Monday, January 19, 2015

Rosa Parks Blvd

Unveiling of Street signage for Rose Parks Blvd

Friday evening Cathy and I watched the new movie "Selma" about the efforts to create a Federal Voting Rights Act, eliminating much of the discrimination that prevented individuals from being able to register to vote, particularly the poor and those of color.  It was a telling and sobering movie that has reminded us of how far we've come, yet what short sighted things we sometimes still do today.  If you haven't seen it, you should.  I don't know enough about what movie critics are looking for in picking Oscars, but this is a well done movie and worth the ticket price and will be a keeper when it comes out for personal use.

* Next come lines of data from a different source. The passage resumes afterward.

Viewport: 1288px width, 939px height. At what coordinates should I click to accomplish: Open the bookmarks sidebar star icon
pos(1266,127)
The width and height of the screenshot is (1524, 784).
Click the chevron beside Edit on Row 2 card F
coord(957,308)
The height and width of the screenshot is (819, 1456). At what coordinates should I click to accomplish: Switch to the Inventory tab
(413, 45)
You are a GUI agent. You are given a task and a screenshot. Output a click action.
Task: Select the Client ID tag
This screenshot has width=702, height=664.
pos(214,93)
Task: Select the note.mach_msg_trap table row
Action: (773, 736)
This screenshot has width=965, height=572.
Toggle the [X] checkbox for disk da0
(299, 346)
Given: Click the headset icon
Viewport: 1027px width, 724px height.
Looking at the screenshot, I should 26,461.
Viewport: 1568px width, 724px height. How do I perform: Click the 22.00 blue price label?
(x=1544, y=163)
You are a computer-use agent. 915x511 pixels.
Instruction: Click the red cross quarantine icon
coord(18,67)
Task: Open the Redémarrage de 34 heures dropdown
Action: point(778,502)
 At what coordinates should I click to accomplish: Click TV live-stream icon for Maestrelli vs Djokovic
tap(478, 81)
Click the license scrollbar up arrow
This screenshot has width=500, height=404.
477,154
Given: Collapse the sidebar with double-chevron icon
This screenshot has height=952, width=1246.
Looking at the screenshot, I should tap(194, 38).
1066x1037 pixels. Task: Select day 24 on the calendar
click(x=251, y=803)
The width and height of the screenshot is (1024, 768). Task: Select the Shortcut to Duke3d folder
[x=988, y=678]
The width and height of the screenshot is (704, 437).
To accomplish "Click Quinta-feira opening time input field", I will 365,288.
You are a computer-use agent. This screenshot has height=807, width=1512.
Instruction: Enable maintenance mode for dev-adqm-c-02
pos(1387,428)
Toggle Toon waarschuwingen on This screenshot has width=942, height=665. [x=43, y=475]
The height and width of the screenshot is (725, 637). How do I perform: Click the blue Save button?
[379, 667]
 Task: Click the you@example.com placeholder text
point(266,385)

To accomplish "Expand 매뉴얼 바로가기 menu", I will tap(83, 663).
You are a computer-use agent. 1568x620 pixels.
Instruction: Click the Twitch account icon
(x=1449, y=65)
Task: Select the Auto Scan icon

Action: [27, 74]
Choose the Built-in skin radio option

Friday evening reminded me of my own participation in the honorary street naming of 200 E in Salt Lake City to Rosa Parks Blvd.  I've always had a deep respect for the civil rights movement and certainly studied it extensively in my collegiate pursuits in history.  However I was pleasantly surprised, when I was approached by the Salt Lake Chapter of the NAACP a few years ago and their chapter president, Jeanetta Williams, who asked me what it would take to have a street named for Rose Parks and if I would be willing to take the lead.  We did some research among council staff and I had conversations with my colleagues at the time.  I felt like it should be a street that actually had buses on it, and it was also important that at some point, it intersected with 600 S - Martin Luther King Blvd and 500 S - Cesar Chavez Blvd.  Our rules required that the petitioner (in this case me) would have to bare the full cost of changing the street signs in addition to the council action required.  In an effort to address some of that cost, and to keep the change at a reasonable level, we decided to do the segment between South Temple and 600 S. My initial plan was to see if I could get a corporate partner to challenge match and then I would proceed to begin my fund raising effort.  My first stop was with my employer at the time, Zions Bank and I approached Scott Anderson, its President.  Scott asked me how much the total cost would be, and then wrote me a personal check for the entire amount.  I dare say, it was the easiest effort in raising funds that I've experienced, but I was so grateful for his person support.
Robert Rendon - Zions Bank, Mayor Rocky Anderson, myself, Gloria Wilkinson - Zions Bank
Jeanetta Williams - NAACP, Nancy Saxton, SLC Council and a representative of Youth City
Unfortunately the day of the unveiling, Scott was unable to join us but sent two friends from Zions Bank and we unveiled the signs in the Urban Room of the Salt Lake City Library.  Salt Lake City has since extended signage beyond 600 S and it always brings a feeling of pride and gratitude when I pass one of them.  I actually still have the one on the easel for my own personal memories.

I'm also grateful for Rose Parks.  My girls and I did some studying of her story so that we could better understand her sacrifice and the significance of the event.  Not only did it change history for those of color, but for women too.  The combination of those two things, often get overlooked and it was important for my girls to understand it.

On this Martin Luther King, Jr Day, I express my gratitude for the blessings of individuals, including Dr King who sacrificed much so we would be more tolerable, kinder and hold ourselves to a better standard.